Problem to solve —
Locate each line in the records below that includes the string "kitchen", and copy those lines.

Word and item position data

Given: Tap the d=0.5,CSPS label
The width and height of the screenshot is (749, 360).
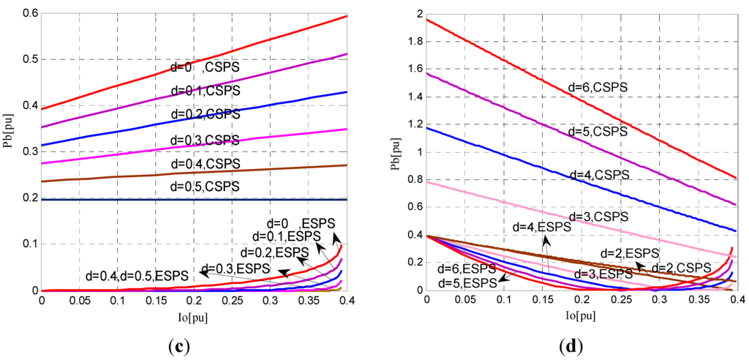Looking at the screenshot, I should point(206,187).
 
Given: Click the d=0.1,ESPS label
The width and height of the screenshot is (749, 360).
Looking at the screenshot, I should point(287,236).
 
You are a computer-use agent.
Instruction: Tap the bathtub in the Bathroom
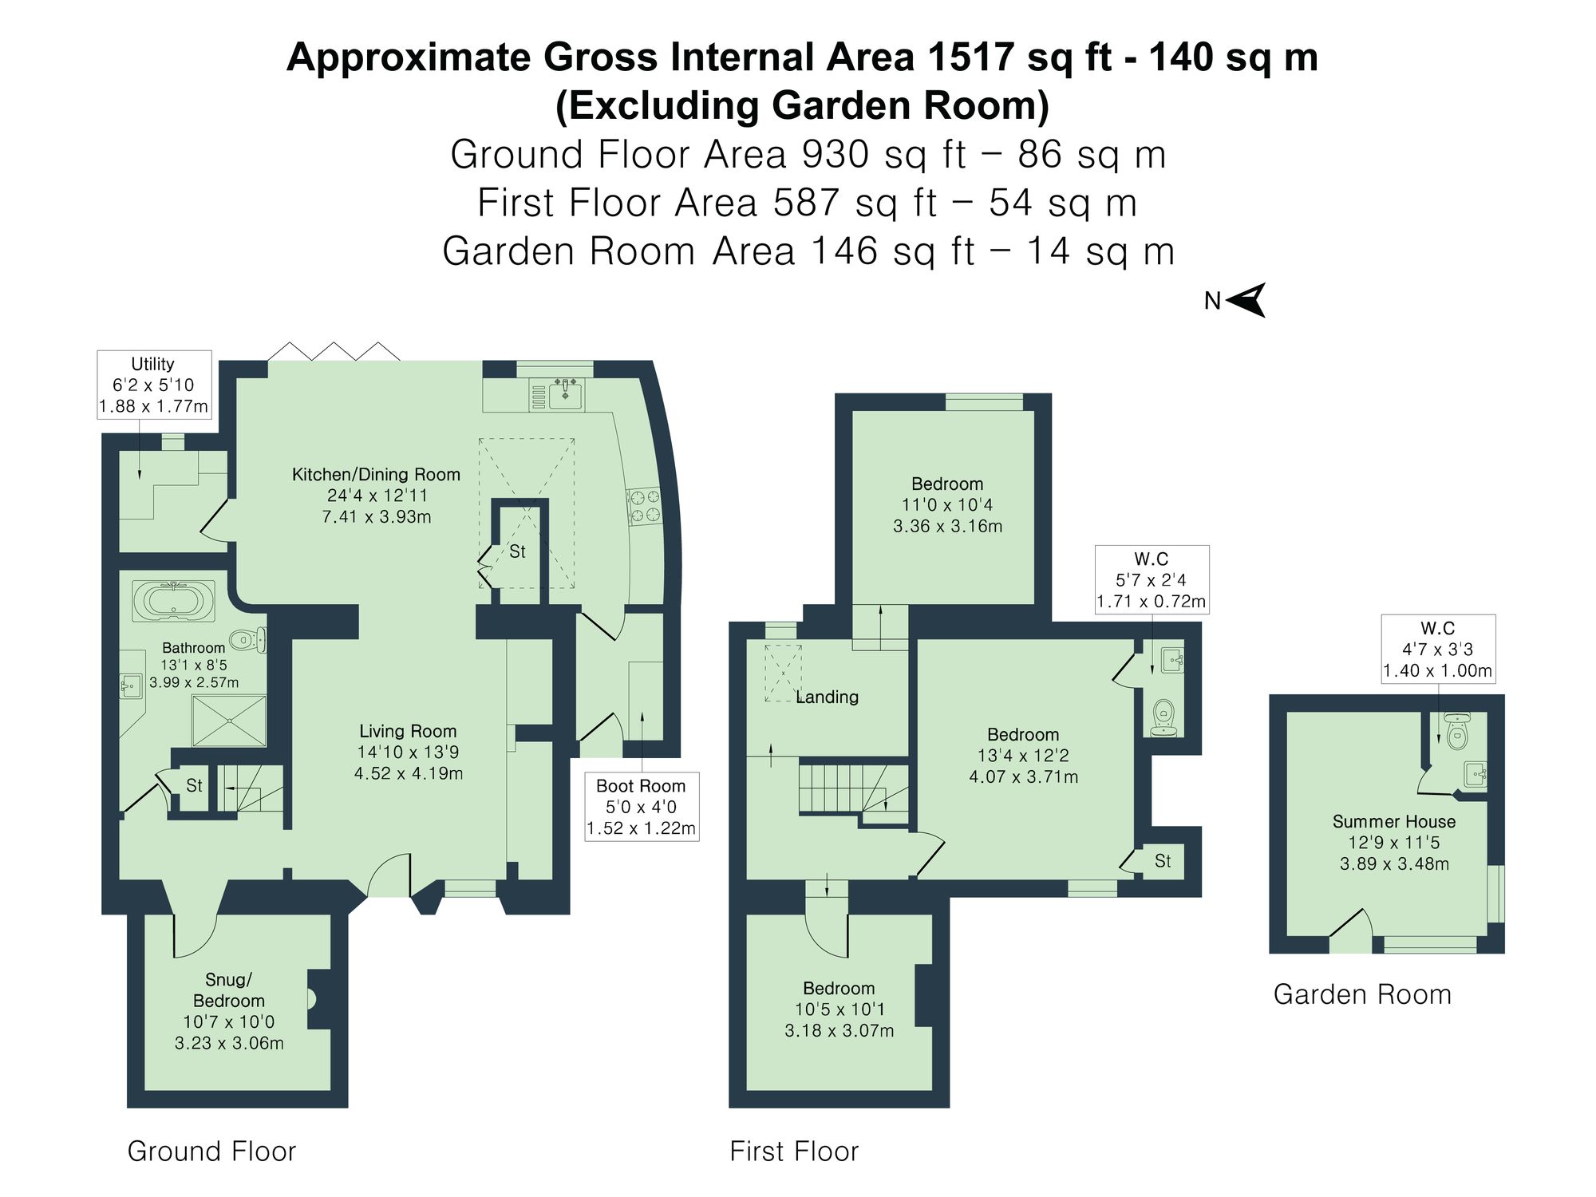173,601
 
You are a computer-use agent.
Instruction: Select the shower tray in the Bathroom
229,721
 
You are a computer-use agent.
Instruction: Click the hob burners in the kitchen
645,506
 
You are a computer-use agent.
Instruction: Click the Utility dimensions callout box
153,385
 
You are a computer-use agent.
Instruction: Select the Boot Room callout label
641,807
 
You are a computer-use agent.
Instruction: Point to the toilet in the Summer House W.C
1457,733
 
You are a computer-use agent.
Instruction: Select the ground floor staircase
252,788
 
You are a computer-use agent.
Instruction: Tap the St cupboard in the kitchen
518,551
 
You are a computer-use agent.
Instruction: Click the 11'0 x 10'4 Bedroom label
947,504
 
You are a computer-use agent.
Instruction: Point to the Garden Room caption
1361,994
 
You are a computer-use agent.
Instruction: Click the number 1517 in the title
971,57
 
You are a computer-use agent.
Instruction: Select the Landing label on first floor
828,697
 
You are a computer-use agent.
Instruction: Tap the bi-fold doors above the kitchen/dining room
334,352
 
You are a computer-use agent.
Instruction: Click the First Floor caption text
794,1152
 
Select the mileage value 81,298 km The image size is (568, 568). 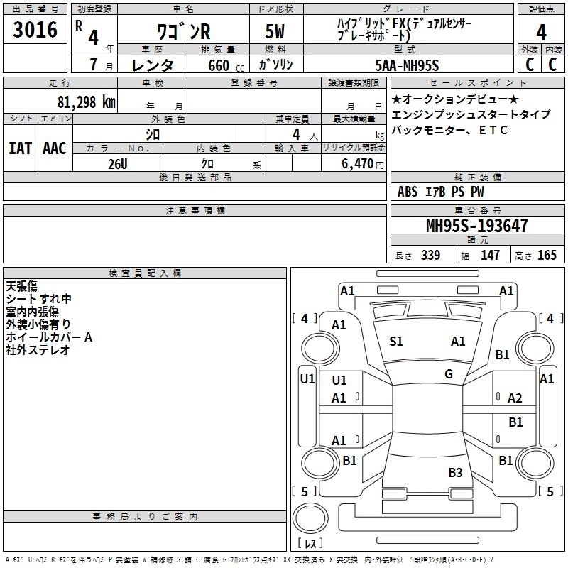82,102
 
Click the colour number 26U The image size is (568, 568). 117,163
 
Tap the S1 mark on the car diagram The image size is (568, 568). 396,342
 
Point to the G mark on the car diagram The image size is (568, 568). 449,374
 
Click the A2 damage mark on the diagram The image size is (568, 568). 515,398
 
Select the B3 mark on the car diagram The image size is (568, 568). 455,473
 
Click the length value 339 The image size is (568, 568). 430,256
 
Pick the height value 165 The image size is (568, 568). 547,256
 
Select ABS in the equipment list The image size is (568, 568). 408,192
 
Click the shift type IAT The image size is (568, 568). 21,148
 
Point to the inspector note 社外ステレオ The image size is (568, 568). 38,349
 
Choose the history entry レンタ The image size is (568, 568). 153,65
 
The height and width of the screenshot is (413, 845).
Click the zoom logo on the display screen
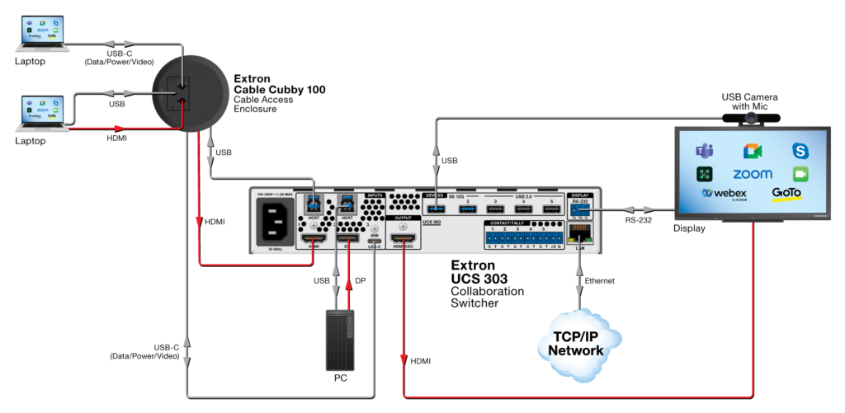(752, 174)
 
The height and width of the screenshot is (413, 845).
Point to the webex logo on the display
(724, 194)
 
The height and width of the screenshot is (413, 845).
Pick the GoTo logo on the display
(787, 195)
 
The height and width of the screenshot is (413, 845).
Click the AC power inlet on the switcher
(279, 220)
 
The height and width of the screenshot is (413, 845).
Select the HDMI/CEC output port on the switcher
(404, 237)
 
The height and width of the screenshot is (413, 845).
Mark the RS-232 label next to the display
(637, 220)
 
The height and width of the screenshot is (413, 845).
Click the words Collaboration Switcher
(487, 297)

--

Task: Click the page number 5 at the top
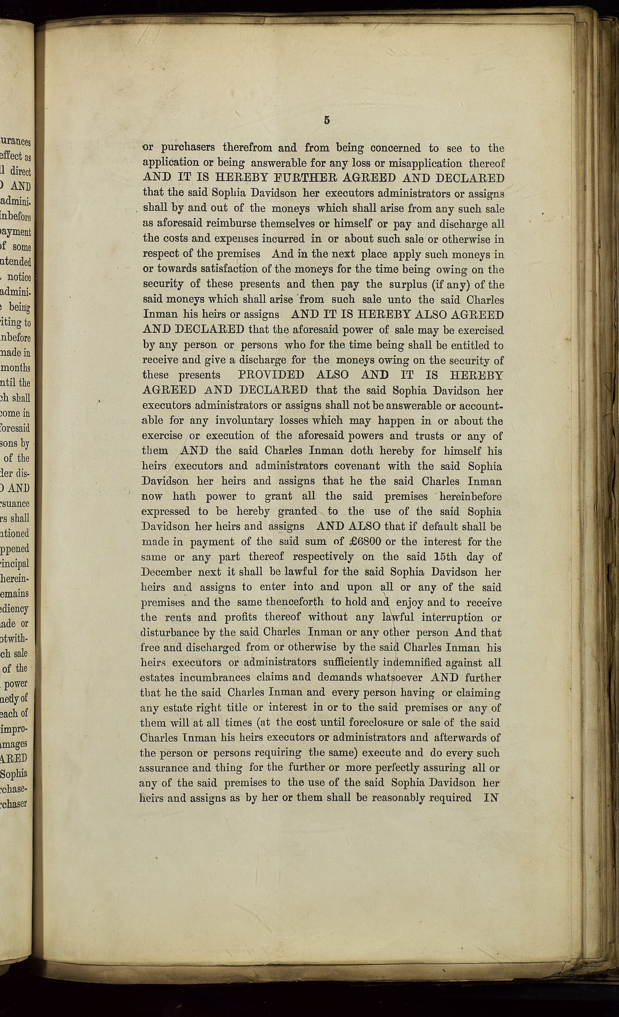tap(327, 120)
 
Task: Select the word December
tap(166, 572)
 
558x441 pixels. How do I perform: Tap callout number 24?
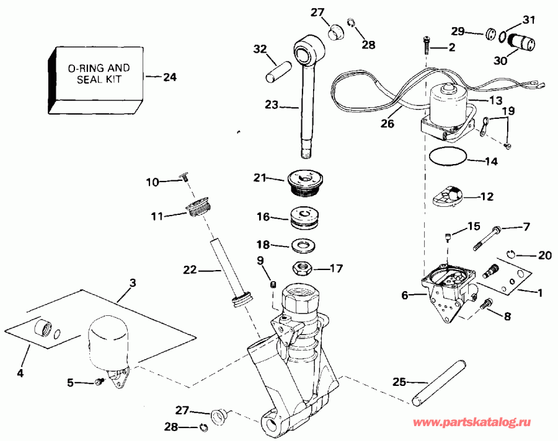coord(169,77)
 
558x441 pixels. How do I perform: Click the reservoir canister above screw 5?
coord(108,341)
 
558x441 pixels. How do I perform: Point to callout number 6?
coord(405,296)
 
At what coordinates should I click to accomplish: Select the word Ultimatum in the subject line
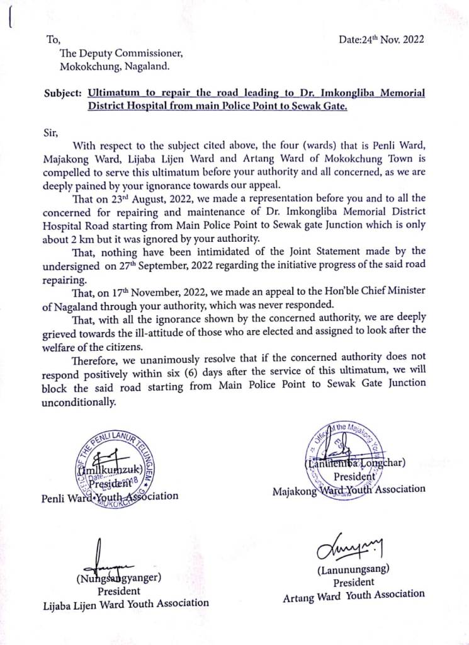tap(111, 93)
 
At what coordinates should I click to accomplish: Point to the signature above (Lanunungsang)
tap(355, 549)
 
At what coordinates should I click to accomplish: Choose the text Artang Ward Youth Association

Full response —
Instruction: Click the hob burners in the kitchen
Instruction: Tap the St cupboard in the kitchen
Instruction: Tap the bi-fold doors above the kitchen/dining room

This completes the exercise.